Les autorités canadiennes ont ajouté à la LIC l’article 38.1 en 2009. Cet article stipule que le ministre est tenu de publier un rapport annuel sur l’application et sur l’administration de la loi :

« Le directeur présente au ministre, pour chaque exercice, un rapport sur l’application de la présente loi, sauf la partie IV.1; le ministre rend le rapport public. »

À la lecture de cet article, nous pouvons remarquer que l’article 38.1 de la LIC ne précise pas le contenu et la teneur du rapport. Par ailleurs, depuis 2009, un seul rapport a été publié, celui de 2009-2010.

Par conséquent, nous recommandons de créer un rapport qui permet clairement à l’investisseur de comprendre les mécanismes d’approbation ou de refus d’une transaction. Ce rapport pourrait par exemple contenir des exemples précis d’examens de transactions en montrant clairement les motivations qui ont commandé la décision prise. En outre, dans un souci de transparence, il est important que ce rapport annuel soit effectivement publié de façon annuelle.

5. CONCLUSION

Pour conclure, malgré les nombreux atouts du Canada pour attirer les investissements directs étrangers, celui-ci fait partie des pays considérés comme restrictifs aux IDE. Plusieurs raisons peuvent être avancées pour expliquer le caractère restrictif aux investissements directs étrangers du Canada. La LIC et le discours flou des politiciens sur le sujet limitent la prévisibilité pour les investisseurs étrangers. Le manque de transparence dans la chaîne décisionnelle et dans les critères d’évaluation des dossiers, ainsi que le manque de synergie entre les paliers gouvernementaux tendent à réduire l’efficacité de la politique d’attraction des IDE.
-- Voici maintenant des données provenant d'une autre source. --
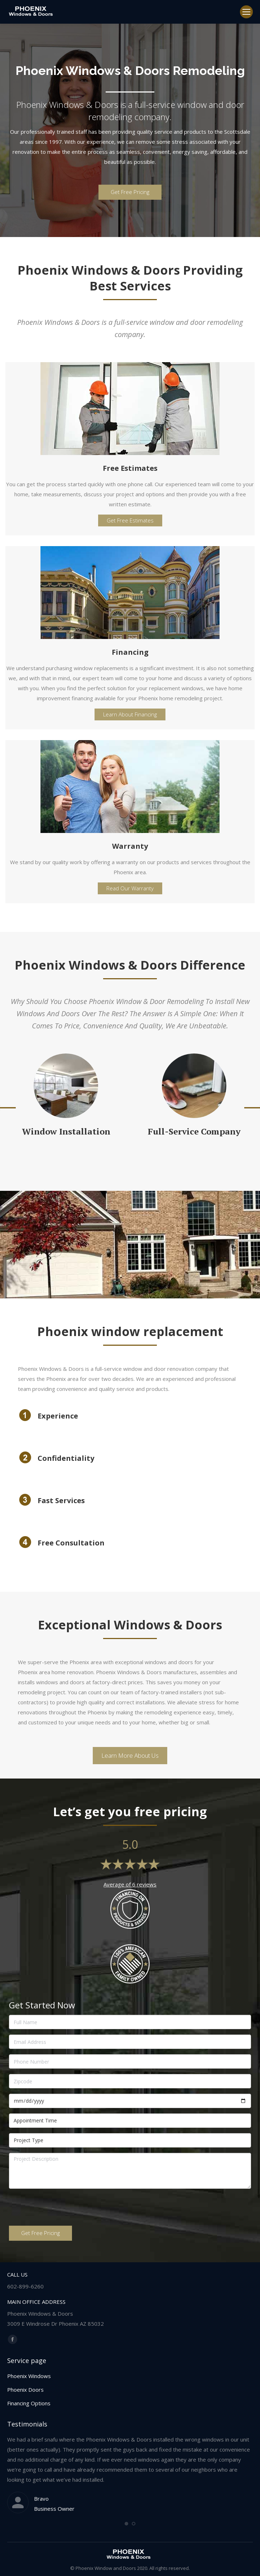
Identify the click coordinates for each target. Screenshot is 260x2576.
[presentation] (63, 2208)
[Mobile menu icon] (246, 11)
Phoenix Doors (25, 2389)
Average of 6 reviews (130, 1884)
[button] (126, 2523)
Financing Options (28, 2403)
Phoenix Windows (29, 2376)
L’ensemble de ces facteurs crée un contexte peu rassurant pour les investisseurs et nuit à l’exploitation optimale du potentiel canadien. Face à ces critiques, nos recommandations sont de trois ordres : politiques, légales et administratives. Concernant l’aspect politique, il est nécessaire de définir une notion davantage nette, plus objective (critères d’évaluation des dossiers objectifs et mesurables), en explicitant cela dans le discours politique. Sur le plan légal, le besoin de définition du concept de sécurité nationale est criant. Enfin, sur le plan administratif, trois recommandations apparaissent nécessaires :

délivrer un rapport annuel clair sur les différents mécanismes d’approbation et de refus des transactions;

conserver la valeur comptable et non de la valeur d’entreprise;

rendre l’organigramme décisionnel plus transparent.

Ces mesures permettraient de clarifier et simplifier la loi, et de réduire l’incertitude pour les investisseurs, permettant ainsi au Canada d’êtres plus attractifs en matière d’IDE.